● BRIEF A
According to the Delta Wing Demonstrator text, how long did the aircraft actually take to design and build?
● BRIEF B
In the listing, replace "Select" with "Choose" in the lines from the one with "Toggle the texture paint pencil icon" up to and including the one with "(x=20, y=140)". Return only those lines, with everything else unchanged.

++++ EXCERPTED PASSAGE

Delta Wing Demonstrator (DWD16)

Can a flyable aircraft be designed and built in 1 hour?

The Delta Wing Demonstrator is the result of this challenge in rapid aircraft design. Unfortunately, the answer was no. The aircraft actually required 1 hour and 20 minutes.

Specifications:

  • 70 degree delta wing (foam board)
  • Foam keel and motor mount
  • Elevon flight control system (2 servos)
  • Emax 2215-09 motor
  • LiPo 2200 mAh 3S

After demonstrating that the DWD16 was flyable, it transitioned into a low-cost demonstrator aircraft. Multiple configurations variations were flight tested. Most of the variations were taped or glued to the delta wing structure and removed after testing.

  • Stock: The stock delta wing flew; however, the wing rock at above 5-10 degrees AOA decreased flight handling qualities below what I considered acceptable. The wing rock magnitude created difficulty in hand launching.
  • CG: After the initial flight, the CG was moved from 0% static margin to 15% static margin. During the design/build period, I carefully determined the ac and then designed the CG about that point. This was a good lesson in attention to details on unconventional designs, as I always tip test for CG on traditional wings.
  • Canard: A canard was tested to evaluate a claim of wing roll reduction. A slight reduction in wing rock appeared at the expense of flight efficiency. Removed.
  • Verticals: 5 different configurations of verticals were tested. The single aft vertical consistently gave the best stability and performance. The single upper vertical configuration reduced wing rock to acceptable levels within the effective flight envelope; the high AOAs where wing rock was visible with the single vertical have too much drag to maintain steady flight. Problem fixed. Interestingly, the twin verticals (i.e. SR71 style) shown in the videos demonstrated significantly elevated separation drag on the outboard vertical surfaces. CRS and I captured the separation with tufts during a test flight. A single forward vertical may reduce wing rock at moderate AOA, but is not as effective (and destabilizing in the yaw axis) as the aft mounting.

++++++++
++++ RECORDS TO USE

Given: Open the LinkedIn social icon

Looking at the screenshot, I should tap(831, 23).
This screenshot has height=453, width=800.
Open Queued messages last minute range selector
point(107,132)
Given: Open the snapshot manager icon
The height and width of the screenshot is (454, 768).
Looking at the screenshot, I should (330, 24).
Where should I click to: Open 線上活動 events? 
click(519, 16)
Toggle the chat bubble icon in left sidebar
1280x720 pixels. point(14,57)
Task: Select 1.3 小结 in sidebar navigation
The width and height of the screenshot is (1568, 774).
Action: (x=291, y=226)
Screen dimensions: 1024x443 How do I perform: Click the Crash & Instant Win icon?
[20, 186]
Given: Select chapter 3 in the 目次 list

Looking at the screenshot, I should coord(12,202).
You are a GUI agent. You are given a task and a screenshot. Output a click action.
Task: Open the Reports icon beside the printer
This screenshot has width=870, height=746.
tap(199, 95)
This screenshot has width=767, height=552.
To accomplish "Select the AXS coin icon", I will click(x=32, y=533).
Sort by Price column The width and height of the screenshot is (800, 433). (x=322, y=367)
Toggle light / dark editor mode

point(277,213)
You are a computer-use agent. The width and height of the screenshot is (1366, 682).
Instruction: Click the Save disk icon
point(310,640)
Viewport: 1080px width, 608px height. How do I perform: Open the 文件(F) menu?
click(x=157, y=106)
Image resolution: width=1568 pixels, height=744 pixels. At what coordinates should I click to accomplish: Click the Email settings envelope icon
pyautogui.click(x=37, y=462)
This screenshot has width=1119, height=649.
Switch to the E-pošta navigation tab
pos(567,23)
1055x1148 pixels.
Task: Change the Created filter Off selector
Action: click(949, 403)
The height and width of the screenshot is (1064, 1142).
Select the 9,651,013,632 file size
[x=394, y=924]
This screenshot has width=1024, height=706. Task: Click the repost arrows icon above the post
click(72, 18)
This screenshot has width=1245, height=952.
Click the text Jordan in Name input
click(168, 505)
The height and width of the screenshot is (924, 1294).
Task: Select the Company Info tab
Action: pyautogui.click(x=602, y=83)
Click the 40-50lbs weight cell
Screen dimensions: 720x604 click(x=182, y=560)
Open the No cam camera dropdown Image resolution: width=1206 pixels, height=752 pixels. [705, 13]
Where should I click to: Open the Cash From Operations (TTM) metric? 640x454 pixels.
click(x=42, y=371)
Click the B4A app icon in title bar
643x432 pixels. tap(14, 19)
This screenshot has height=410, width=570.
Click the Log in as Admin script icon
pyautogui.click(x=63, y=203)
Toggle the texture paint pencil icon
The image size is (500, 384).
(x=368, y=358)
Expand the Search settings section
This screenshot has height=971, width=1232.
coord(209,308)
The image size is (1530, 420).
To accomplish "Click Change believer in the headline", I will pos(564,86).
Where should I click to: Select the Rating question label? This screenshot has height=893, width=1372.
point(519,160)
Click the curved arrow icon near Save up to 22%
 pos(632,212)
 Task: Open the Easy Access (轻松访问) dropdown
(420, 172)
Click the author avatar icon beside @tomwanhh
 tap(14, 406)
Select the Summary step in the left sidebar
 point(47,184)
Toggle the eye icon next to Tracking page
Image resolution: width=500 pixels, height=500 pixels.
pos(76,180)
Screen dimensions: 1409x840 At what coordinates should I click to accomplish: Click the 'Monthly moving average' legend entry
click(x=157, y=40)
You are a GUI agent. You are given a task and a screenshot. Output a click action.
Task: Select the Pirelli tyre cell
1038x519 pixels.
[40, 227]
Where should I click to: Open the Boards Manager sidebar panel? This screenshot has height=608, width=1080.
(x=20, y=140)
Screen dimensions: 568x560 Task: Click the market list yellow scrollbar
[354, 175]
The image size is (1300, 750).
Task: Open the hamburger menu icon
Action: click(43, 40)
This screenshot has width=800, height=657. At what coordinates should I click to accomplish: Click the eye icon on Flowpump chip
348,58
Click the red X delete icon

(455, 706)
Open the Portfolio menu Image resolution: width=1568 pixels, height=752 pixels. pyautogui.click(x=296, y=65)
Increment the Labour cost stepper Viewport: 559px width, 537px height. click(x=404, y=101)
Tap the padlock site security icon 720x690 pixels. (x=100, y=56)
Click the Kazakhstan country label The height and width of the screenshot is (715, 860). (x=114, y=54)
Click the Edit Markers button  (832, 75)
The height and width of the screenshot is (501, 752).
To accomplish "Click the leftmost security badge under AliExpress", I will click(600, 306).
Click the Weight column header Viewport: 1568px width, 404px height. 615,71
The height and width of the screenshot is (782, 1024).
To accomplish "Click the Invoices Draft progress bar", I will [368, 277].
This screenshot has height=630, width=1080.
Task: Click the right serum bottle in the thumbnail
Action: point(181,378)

++++++++

● RIGHT ANSWER A
1 hour and 20 minutes.

● RIGHT ANSWER B
Toggle the texture paint pencil icon
The image size is (500, 384).
(x=368, y=358)
Expand the Search settings section
This screenshot has height=971, width=1232.
coord(209,308)
The image size is (1530, 420).
To accomplish "Click Change believer in the headline", I will pos(564,86).
Where should I click to: Choose the Rating question label? This screenshot has height=893, width=1372.
point(519,160)
Click the curved arrow icon near Save up to 22%
 pos(632,212)
 Task: Open the Easy Access (轻松访问) dropdown
(420, 172)
Click the author avatar icon beside @tomwanhh
 tap(14, 406)
Choose the Summary step in the left sidebar
 point(47,184)
Toggle the eye icon next to Tracking page
Image resolution: width=500 pixels, height=500 pixels.
pos(76,180)
Screen dimensions: 1409x840 At what coordinates should I click to accomplish: Click the 'Monthly moving average' legend entry
click(x=157, y=40)
You are a GUI agent. You are given a task and a screenshot. Output a click action.
Task: Choose the Pirelli tyre cell
1038x519 pixels.
[40, 227]
Where should I click to: Open the Boards Manager sidebar panel? This screenshot has height=608, width=1080.
(x=20, y=140)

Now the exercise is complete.